In 1937, Henry earned a Master of Science in Organic Chemistry from Atlanta University. In 1941, he earned a Ph.D. in Physical Chemistry from the University of Chicago. He wanted to continue with research, and a Ph.D. should have guaranteed him a research position. But, in those days, only the historically Black schools offered him a job teaching. Thus, he returned to Tuskegee Institute, where some of his students were members of the 99th Pursuit Squadron, the Tuskegee Airmen.
From there, Henry secured a position at the Massachusetts Institute of Technology (MIT)’s Top-secret Radiation Laboratory. From 1943-1946, he developed video amplifiers used in portable radar systems on warships. He then became chair of the Department of Physics at Morehouse College, and the summer after his year at Morehouse, Henry moved on to the Office of Naval Research, where he stayed for 12 years, from 1948-1960.
During the 1950s, his research and knowledge of materials at extremely low temperatures were probably unsurpassed in America. While at the Naval Research Laboratory, Henry headed the group that installed the high-field Bitter Magnet. Henry also worked at the University of California-Berkeley as a guest investigator at the Giauque Lab under the auspices of Glenn Seaborg.

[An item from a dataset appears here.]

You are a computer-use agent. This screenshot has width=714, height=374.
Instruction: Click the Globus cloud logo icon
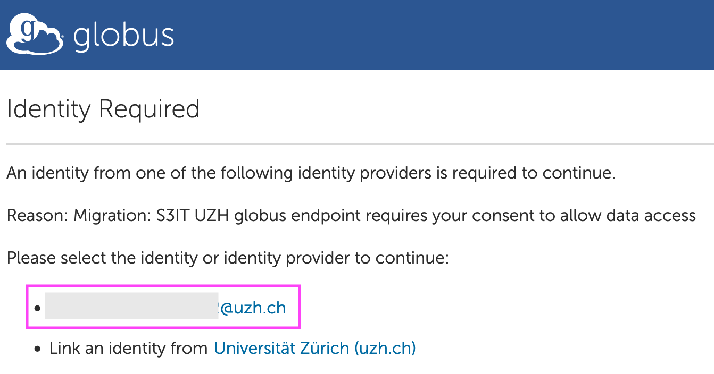pos(34,35)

In the 1960s, while at Lockheed Space and Missile Co., he developed guidance systems for the detection of submarines and helped design the hovercraft specially developed for night fighting during the Vietnam War. Henry’s nearly seven decades of work in magnetism and superconductivity have earned him praise as one of the most eminent African American scientists in American history.

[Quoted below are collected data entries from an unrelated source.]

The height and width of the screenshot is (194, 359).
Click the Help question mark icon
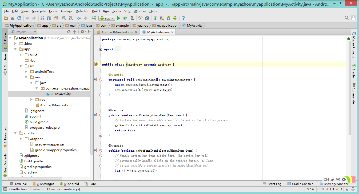[x=184, y=18]
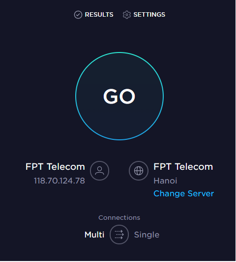The height and width of the screenshot is (262, 236).
Task: Click the Change Server link
Action: click(184, 194)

He wrote or contributed to hundreds of scientific articles and co-authored the 1934 book “Procedures in Elementary Qualitative Chemical Analysis.” His monograph on Para magnetism (Halliday and Resnick Electricity and Magnetism) has been a physics textbook standard for years in the U.S. His demonstration of the proof of non-interacting paramagnetic ions is included in many textbooks. Students are often first introduced to Henry’s work in courses on solid-state physics or material science, where his research is quoted extensively.
Henry was a Fellow of the American Physical Society and the American Association for the Advancement of Science. He was also the recipient of many awards, including The Tuskegee Alumni Award, Carver Award, Outstanding Educator in America, Lifetime Achievement Award in the Community from the National Science Foundation, and the 1997 Technical Achiever of the Year Award from the National Technical Association.
In March 1997, he received the 1st Annual Golden Torch Award for Lifetime Achievement in Engineering, which the National Society of Black Engineers sponsored. He was also awarded the National Science Foundation’s Lifetime Achievement Award in Community Service. He was nominated for the National Medal of Science, the highest U.S. science honor given by the nation’s president. In 1997, Howard University and the Ernest Orlando Lawrence Berkeley National Laboratory in California honored him.
After he retired, Henry continued for another 20 years with a program for Blacks called Minorities Access to Research Careers (MARC), which encourages third and fourth-year college students to join scientific teams. Warren Elliot Henry died on October 31, 2001.